In [None]:
import numpy as np
import pandas as pd
import os
import pickle
import librosa
import scipy
import tensorflow as tf
from tqdm import tqdm
import multiprocessing
from sklearn.utils import shuffle
from sklearn.metrics import log_loss

import keras
from keras.models import Sequential
from keras.models import Model, load_model
from keras.layers import Dense, Dropout, Flatten, BatchNormalization, Input, Embedding, LSTM, GRU
from keras.layers import Conv2D, MaxPooling2D, AveragePooling2D, Bidirectional, Lambda
from keras.callbacks import ModelCheckpoint, EarlyStopping
from keras import backend as K
from keras.utils import to_categorical
from torch.utils.data import Dataset, DataLoader


from sklearn.utils import shuffle
from sklearn.preprocessing import normalize


In [None]:
import IPython.display as ipd
import matplotlib.pyplot as plt

def display_waveform(waveform, title="", sr=8000):
    """Display waveform plot and audio play UI."""
    plt.figure()
    plt.title(title)
    plt.plot(waveform)
    ipd.display(ipd.Audio(waveform, rate=sr))

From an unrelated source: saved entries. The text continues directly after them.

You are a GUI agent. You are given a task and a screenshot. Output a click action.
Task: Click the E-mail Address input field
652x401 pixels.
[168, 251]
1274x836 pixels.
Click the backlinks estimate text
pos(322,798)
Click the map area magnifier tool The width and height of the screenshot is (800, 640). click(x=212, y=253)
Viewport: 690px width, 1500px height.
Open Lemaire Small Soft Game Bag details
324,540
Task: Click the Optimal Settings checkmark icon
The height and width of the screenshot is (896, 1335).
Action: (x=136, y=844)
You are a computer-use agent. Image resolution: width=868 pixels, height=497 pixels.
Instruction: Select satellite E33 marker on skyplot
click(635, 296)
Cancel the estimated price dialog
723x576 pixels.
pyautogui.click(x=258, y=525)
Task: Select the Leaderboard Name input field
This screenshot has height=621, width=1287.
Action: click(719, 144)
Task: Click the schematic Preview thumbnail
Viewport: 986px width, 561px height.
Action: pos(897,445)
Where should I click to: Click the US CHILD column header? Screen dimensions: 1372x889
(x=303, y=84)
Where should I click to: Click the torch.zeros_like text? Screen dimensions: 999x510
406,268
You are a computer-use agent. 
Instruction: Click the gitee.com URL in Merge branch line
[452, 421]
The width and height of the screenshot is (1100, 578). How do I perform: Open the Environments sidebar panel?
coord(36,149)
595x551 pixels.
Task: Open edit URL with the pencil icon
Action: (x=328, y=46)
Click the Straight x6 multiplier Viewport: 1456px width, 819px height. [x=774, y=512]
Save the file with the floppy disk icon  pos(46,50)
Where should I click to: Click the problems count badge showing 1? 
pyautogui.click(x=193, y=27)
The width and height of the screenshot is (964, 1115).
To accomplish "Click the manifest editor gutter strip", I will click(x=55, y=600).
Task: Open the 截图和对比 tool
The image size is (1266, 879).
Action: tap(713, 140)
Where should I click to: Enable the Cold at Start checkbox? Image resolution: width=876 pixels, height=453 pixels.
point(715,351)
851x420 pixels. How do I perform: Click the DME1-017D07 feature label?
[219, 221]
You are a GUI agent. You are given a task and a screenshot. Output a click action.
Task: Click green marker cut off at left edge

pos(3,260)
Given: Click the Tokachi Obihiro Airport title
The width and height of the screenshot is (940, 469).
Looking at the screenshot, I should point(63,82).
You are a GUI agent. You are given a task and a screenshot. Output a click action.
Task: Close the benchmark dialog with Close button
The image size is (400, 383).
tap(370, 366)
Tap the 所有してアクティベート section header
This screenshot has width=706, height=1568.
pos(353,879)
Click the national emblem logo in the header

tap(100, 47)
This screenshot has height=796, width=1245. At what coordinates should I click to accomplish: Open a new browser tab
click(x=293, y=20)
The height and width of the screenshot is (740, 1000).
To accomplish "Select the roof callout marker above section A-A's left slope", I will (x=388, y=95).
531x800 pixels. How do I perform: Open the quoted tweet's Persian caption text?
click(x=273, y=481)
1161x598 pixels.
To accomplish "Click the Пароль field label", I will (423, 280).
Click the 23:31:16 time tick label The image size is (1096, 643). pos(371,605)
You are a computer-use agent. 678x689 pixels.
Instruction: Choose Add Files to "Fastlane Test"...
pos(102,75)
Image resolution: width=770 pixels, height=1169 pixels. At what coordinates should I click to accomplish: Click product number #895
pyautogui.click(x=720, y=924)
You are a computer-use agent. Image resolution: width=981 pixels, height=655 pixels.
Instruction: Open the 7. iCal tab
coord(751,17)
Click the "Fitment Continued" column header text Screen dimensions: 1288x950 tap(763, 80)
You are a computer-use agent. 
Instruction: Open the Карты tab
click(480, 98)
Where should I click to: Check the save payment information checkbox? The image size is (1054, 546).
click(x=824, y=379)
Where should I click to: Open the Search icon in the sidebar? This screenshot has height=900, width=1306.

def stft3_quick(file_path):
    res = []
    Y, _ = librosa.load(file_path, sr=22050, res_type='kaiser_fast')
    for i in np.arange(0.0, 9.5, 0.5):
        y = Y[int(66150*i):min(len(Y),int(66150*(i+1)))]
        if y.shape[0] < 66150:
            y = np.pad(y, (0, 66150 - y.shape[0]), 'constant')
        res.append(np.abs(librosa.stft(y, n_fft=1024, window=scipy.signal.hanning, hop_length=512))[:,:128])
    res = np.array(res)
    return res, file_path

In [None]:
class MultispeakerDataset(Dataset):
    def __init__(self, index, path):
        self.path = path
        self.index = index
        self.all_files = [(i, name) for (i, speaker) in enumerate(index) for name in speaker]

    def __getitem__(self, index):
        speaker_id, name = self.all_files[index]
        speaker_onehot = (np.arange(len(self.index)) == speaker_id).astype(np.long)
        audio = np.load(f'{self.path}/{speaker_id}/{name}.npy')
        
        audio = (audio / np.abs(audio.max())).astype(np.float32)
        if audio.shape[0] < 66150:
            audio = np.tile(audio, int(np.ceil(66150/audio.shape[0])))
        audio = np.abs(librosa.stft(audio[0:66150], n_fft=1024, window=scipy.signal.hanning, hop_length=512))[:,:128]
        
        return speaker_onehot, audio

    def __len__(self):
        return len(self.all_files)

    def num_speakers(self):
        return len(self.index)


In [None]:
data_path = ''
with open(f'{data_path}/index.pkl', 'rb') as f:
    index = pickle.load(f)

train_index = [[_ for o,_ in enumerate(x) if o % 10 != 0] for i, x in enumerate(index) if i < 16]
val_index = [x[::10] for i, x in enumerate(index) if i < 16]

dataset = MultispeakerDataset(train_index, data_path)
valset = MultispeakerDataset(val_index, data_path)

In [None]:
x_test = np.array([x[1] for x in dataset])
y_test = np.array([x[0] for x in dataset])
x_test = x_test.reshape(x_test.shape[0], 128, 513, 1)
np.save('x_test', x_test)
np.save('y_test', y_test)

In [None]:
### Training

In [None]:
def define_model():
    # code taken and modified from 
    # https://machinelearningmastery.com/how-to-develop-a-convolutional-neural-network-to-classify-photos-of-dogs-and-cats/
    model_name = 'best_rescnnqstft3_b128.h5'
    model = load_model(model_name)
    
    for layer in model.layers:
        layer.trainable = False  # mark loaded layers as not trainable
        
    # replace final layers
    flat1 = Flatten()(model.layers[-2].output)
    output = Dense(16, activation='softmax')(flat1)

    # define new model
    model = Model(inputs=model.inputs, outputs=output)

    model.compile(optimizer='adam', loss='categorical_crossentropy', metrics=['accuracy'])
    return model

In [None]:
model = define_model()
model.summary()

In [None]:
checkpoint = ModelCheckpoint('test_model', monitor='acc', verbose=2, save_best_only=True, mode='max')
early_stop = EarlyStopping(monitor='acc', patience=5, mode='max') 
callbacks_list = [checkpoint, early_stop]

model.fit(x_train, y_train,
          batch_size=128,
          epochs=20,
          verbose=2,
          shuffle=True,
          callbacks=callbacks_list)

In [None]:
model.save('curr_best_vctk.h5')

### Evaluation

In [None]:
x_test = np.array([x[1] for x in valset])
y_test = np.array([x[0] for x in valset])
x_test = x_test.reshape(x_test.shape[0], 128, 513, 1)
np.save('x_test', x_test)
np.save('y_test', y_test)

In [None]:
model = load_model('curr_best_vctk.h5')

In [None]:
results = model.evaluate(x_test, y_test, batch_size=128)